Odszukaj w poniższych danych każdy wiersz zawierający słowo „Task” i przepisz te wiersze. Wielkość liter ma znaczenie.

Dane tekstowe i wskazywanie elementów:
%%

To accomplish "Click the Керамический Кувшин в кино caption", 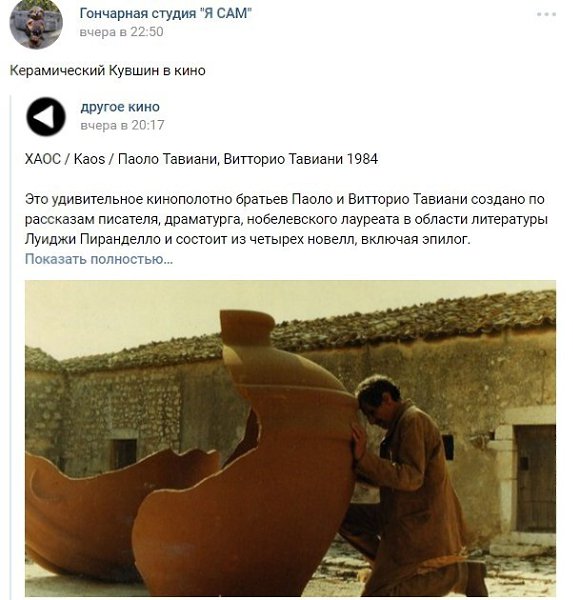I will [108, 70].
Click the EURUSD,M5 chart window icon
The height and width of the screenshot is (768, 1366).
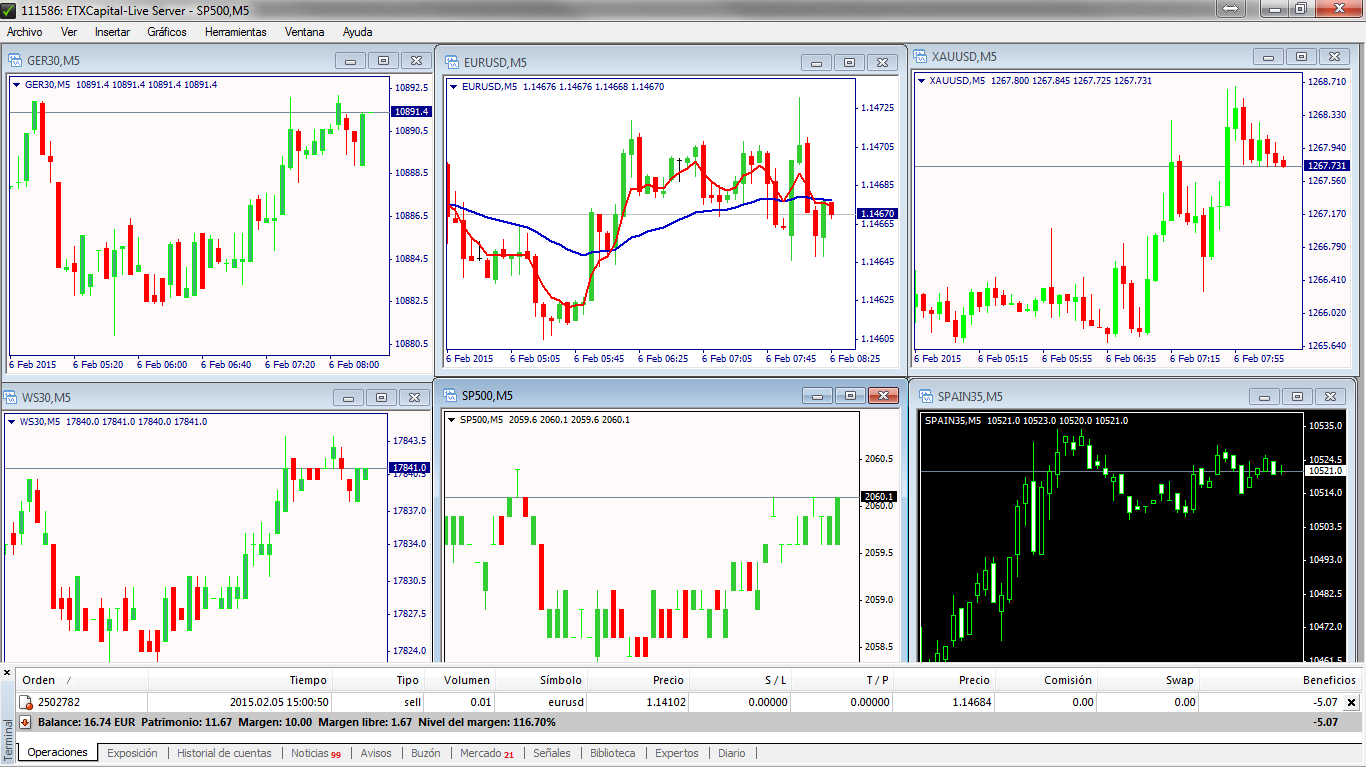451,62
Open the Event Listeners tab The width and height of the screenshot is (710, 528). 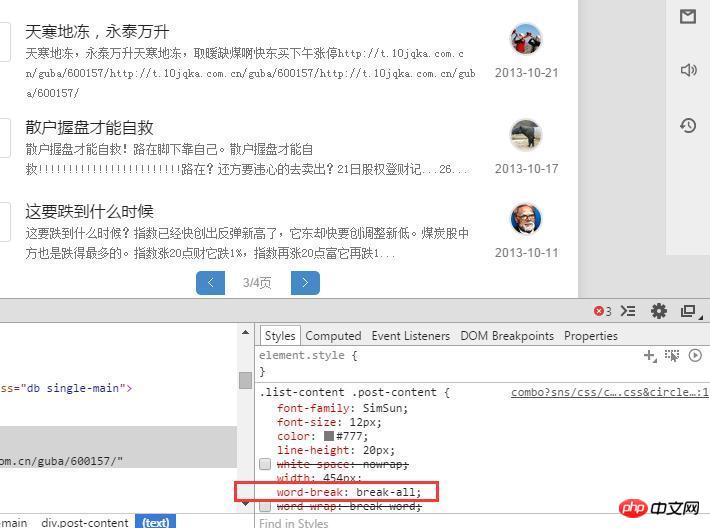pyautogui.click(x=411, y=336)
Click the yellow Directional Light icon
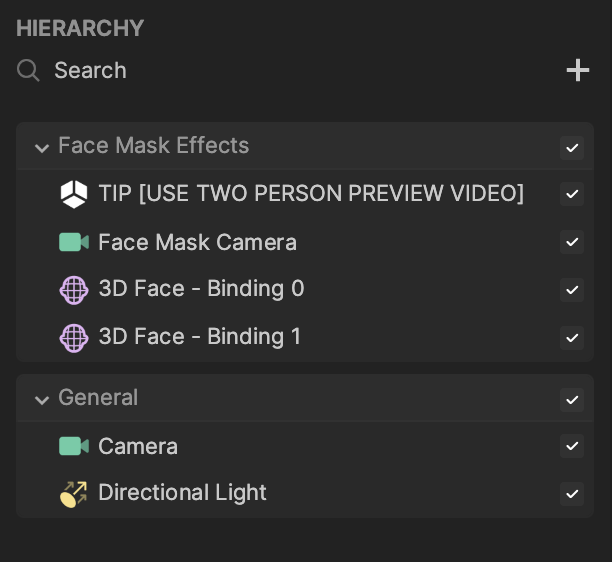The width and height of the screenshot is (612, 562). 74,494
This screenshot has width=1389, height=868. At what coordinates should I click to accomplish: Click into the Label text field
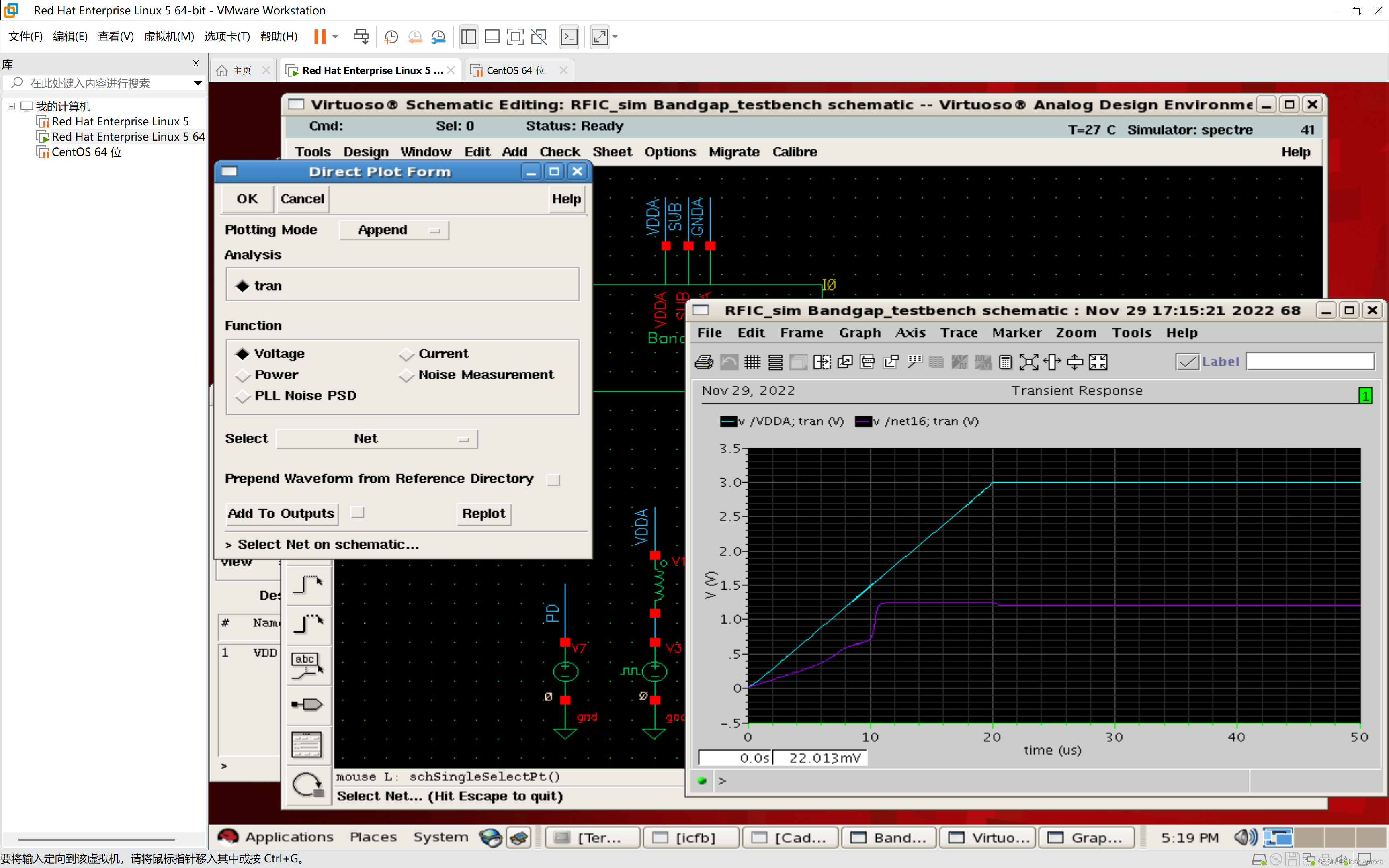pos(1310,362)
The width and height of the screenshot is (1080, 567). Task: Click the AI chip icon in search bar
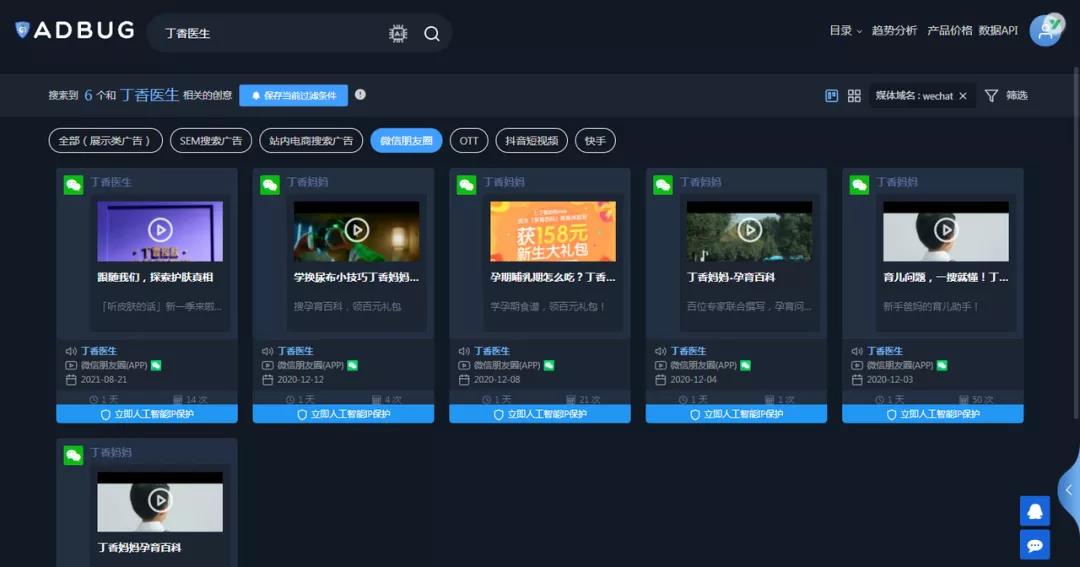coord(398,33)
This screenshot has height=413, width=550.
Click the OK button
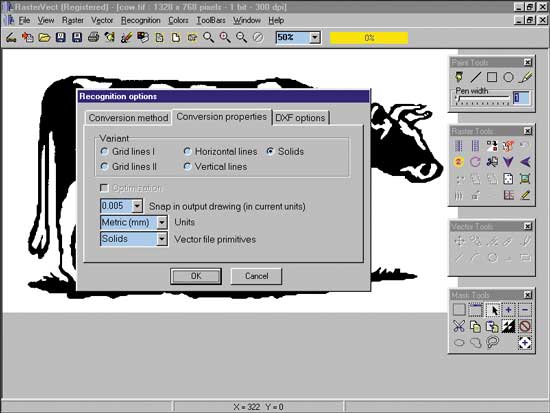(x=196, y=276)
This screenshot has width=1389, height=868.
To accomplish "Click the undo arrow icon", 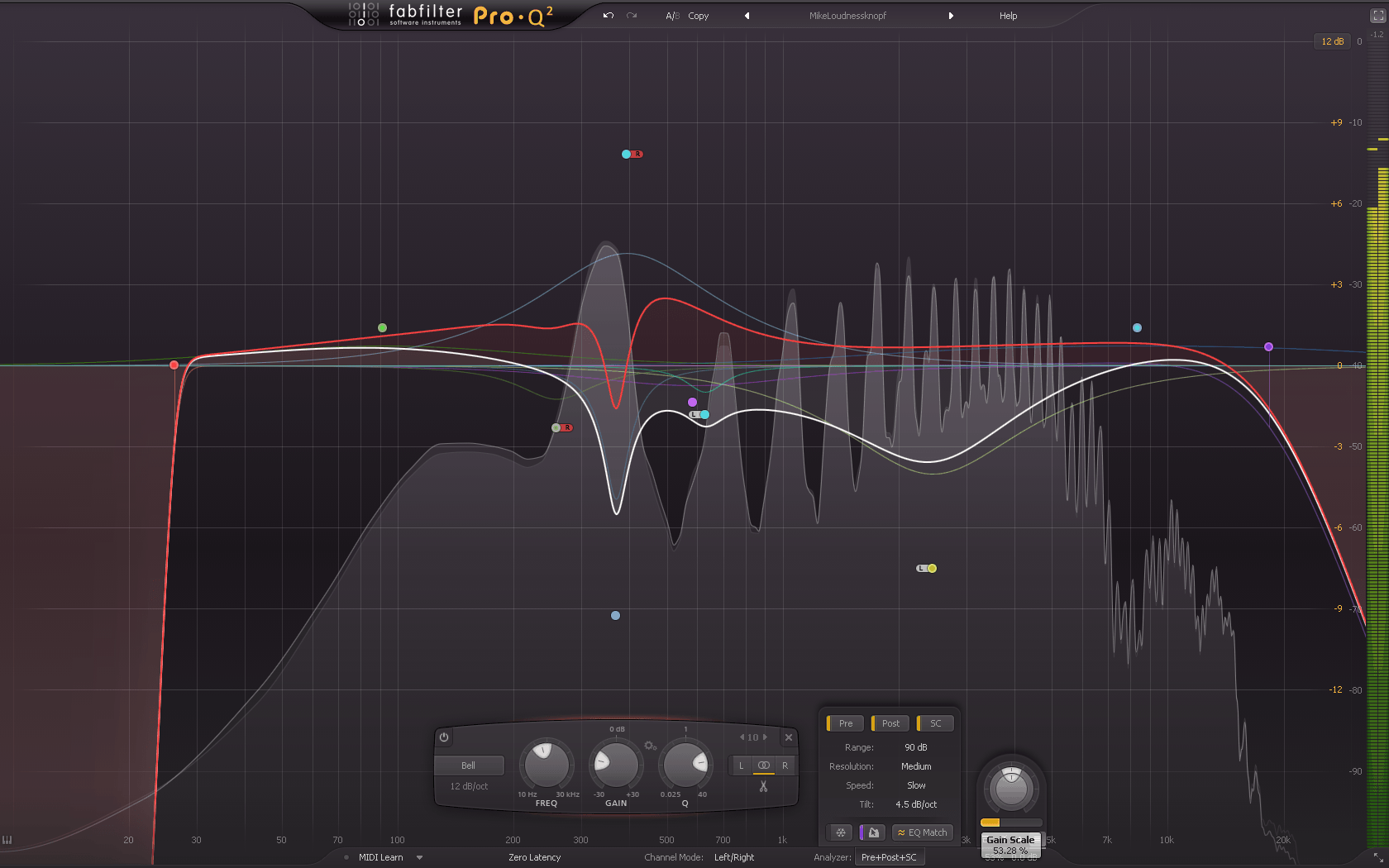I will point(608,15).
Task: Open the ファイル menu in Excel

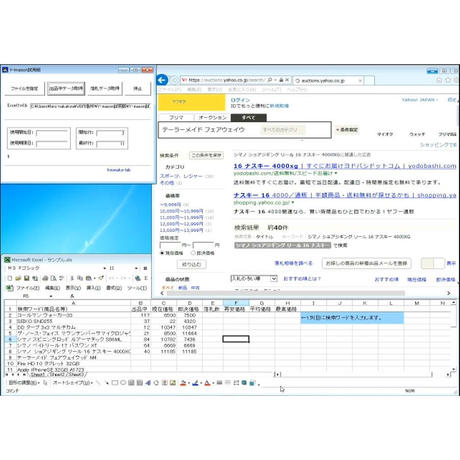Action: [x=27, y=288]
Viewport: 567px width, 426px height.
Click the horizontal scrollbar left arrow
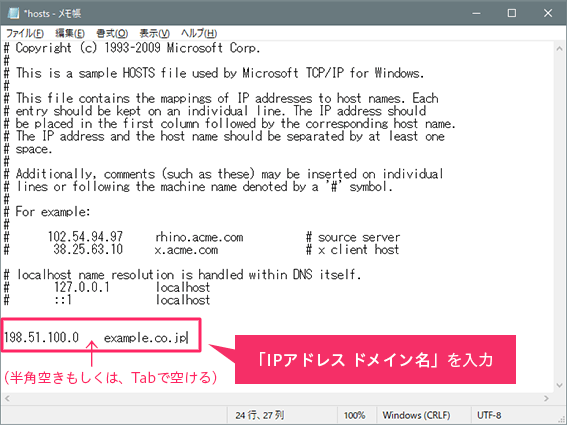point(7,398)
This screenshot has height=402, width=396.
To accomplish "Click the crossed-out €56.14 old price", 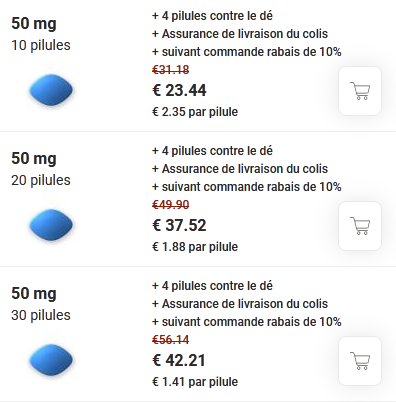I will pos(171,340).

%%

**Poprawny wynik:**
The width and height of the screenshot is (1080, 567). Task: Click the AI chip icon in search bar
Task: Open the ファイル menu in Excel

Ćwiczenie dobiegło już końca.